Court upholds 84-year term


By Peter H. Milliken

Court upholds 84-year term

Keep a brutal home invader locked up for life, the appeals court says.

YOUNGSTOWN — An appellate court has upheld an 84-year prison term, citing the viciousness of a young home invader’s attack on an 83-year-old man who was beaten, robbed and left to die in a locked fruit cellar; and of a separate beating and robbery of an elderly South Side couple.

In a decision released Monday, a three-judge panel of the 7th District Court of Appeals unanimously affirmed the sentence Judge R. Scott Krichbaum imposed in August 2006 upon James Goins Jr. of the Mansfield Correctional Institution.

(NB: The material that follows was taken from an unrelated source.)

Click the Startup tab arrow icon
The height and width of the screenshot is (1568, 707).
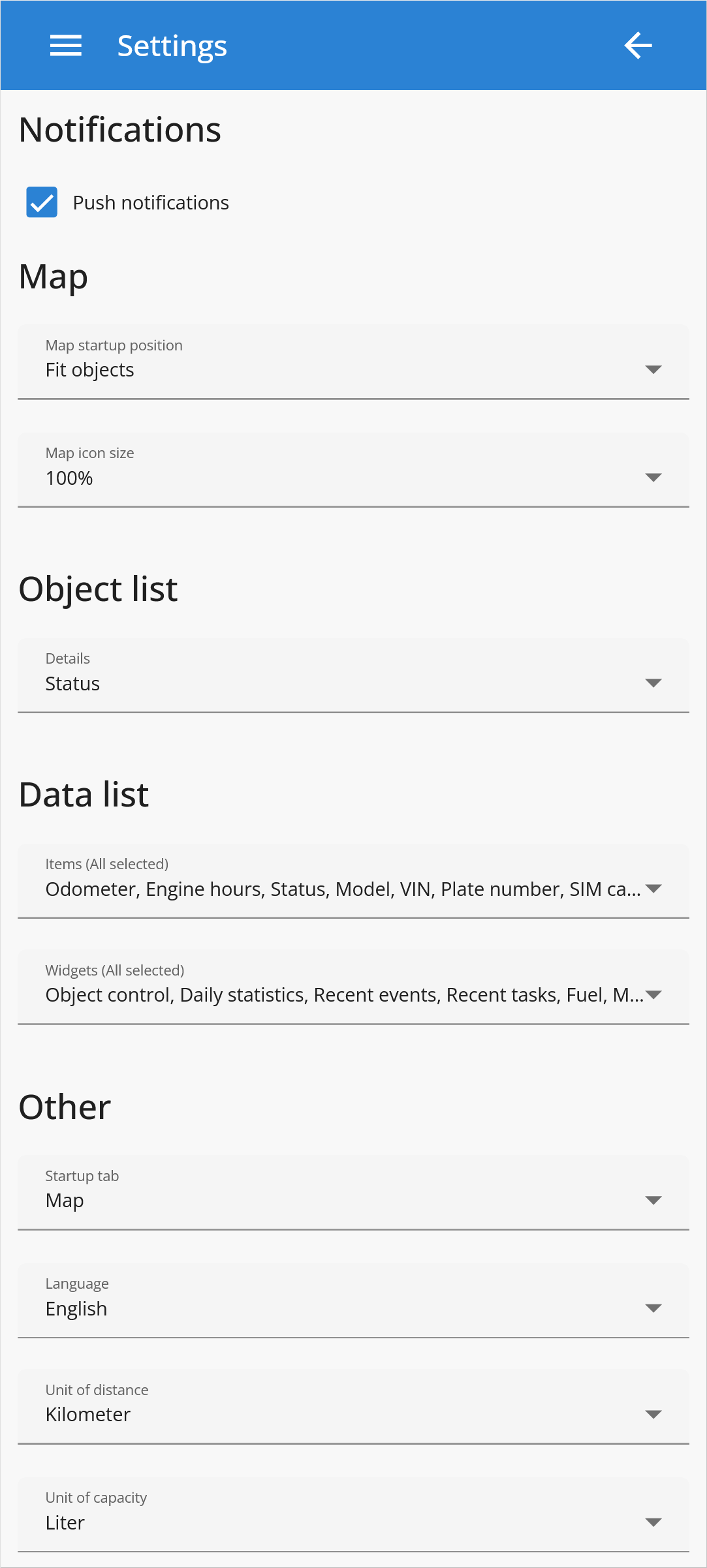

“Given Goins’ juvenile record and the depraved state of mind required for the commission of these offenses, it cannot be said that the public, and primarily its safety, would not benefit from having Goins incarcerated for 84 years,” the appellate judges ruled.

The appellate judges rejected Goins’ claim that the lengthy prison term would unnecessarily burden the state’s finances and that “the public will benefit little’’ from locking him up in middle and old age for crimes Goins’ lawyer said were “largely a product of his youth and immaturity.”

In the appeal filed on Goins’ behalf, Atty. Jennifer McLaughlin also argued unsuccessfully that the lengthy prison term for the Jan. 29, 2001, crimes is an unconstitutional cruel and unusual punishment.

Goins’ argument is misguided because “it belies the serious nature of his offenses. Goins ignores the sheer number of violent felony offenses for which he was convicted,” and ignored “the brutal nature” of the offenses, the appellate judges ruled.

In 2002, Judge Krichbaum, of Mahoning County Common Pleas Court, sentenced Goins and his accomplice in the crimes, Chad Barnette, to maximum consecutive sentences totaling 851‚Ñ2 years in prison.

Both defendants were 17 at the time they committed attempted aggravated murder, aggravated robbery, felonious assault, kidnapping and receiving stolen property. Both were tried by a jury and convicted as adults.

Judge Krichbaum shaved 18 months off the sentences for both young men in the summer of 2006 after the Ohio Supreme Court ordered both defendants resentenced under new U.S. and Ohio Supreme Court guidelines.

Barnette, of Trumbull Correctional Institution, and Goins broke into the Miller Street home of William Sovak, 83, beat and robbed him and left him in his fruit cellar. The prosecution said the attack hastened the death of Sovak, who lived the rest of his life in a nursing home and died after the trial.

On the same day, Goins and Barnette broke into the Marmion Avenue home of Louis Luchisan, who used a wheelchair, and his wife, Elizabeth, and beat and robbed them.

The appellate court decision was rendered by Judges Gene Donofrio, Joseph J. Vukovich and Cheryl L. Waite.

Paul Gains, county prosecutor, and Jennifer Paris, assistant prosecutor, represented the prosecutor’s office during the appeal.